■ **Record extracts**
+ + + + +

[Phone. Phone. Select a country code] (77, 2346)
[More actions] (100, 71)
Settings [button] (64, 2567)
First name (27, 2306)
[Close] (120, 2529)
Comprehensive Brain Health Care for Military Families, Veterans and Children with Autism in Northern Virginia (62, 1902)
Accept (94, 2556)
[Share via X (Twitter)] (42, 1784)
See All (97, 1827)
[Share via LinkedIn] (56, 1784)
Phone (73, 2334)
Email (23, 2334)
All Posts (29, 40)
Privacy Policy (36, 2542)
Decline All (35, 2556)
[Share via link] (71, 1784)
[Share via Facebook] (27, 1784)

+ + + + +

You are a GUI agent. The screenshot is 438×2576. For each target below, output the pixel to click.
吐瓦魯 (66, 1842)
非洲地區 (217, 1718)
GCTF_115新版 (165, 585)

+ + + + +

■ **Exercise**
All lines above from the line with "[Close] (120, 2529)" through the line with "[Share via Facebook] (27, 1784)", both included, are to be set down exactly, with nothing else.

■ **Expected output**
[Close] (120, 2529)
Comprehensive Brain Health Care for Military Families, Veterans and Children with Autism in Northern Virginia (62, 1902)
Accept (94, 2556)
[Share via X (Twitter)] (42, 1784)
See All (97, 1827)
[Share via LinkedIn] (56, 1784)
Phone (73, 2334)
Email (23, 2334)
All Posts (29, 40)
Privacy Policy (36, 2542)
Decline All (35, 2556)
[Share via link] (71, 1784)
[Share via Facebook] (27, 1784)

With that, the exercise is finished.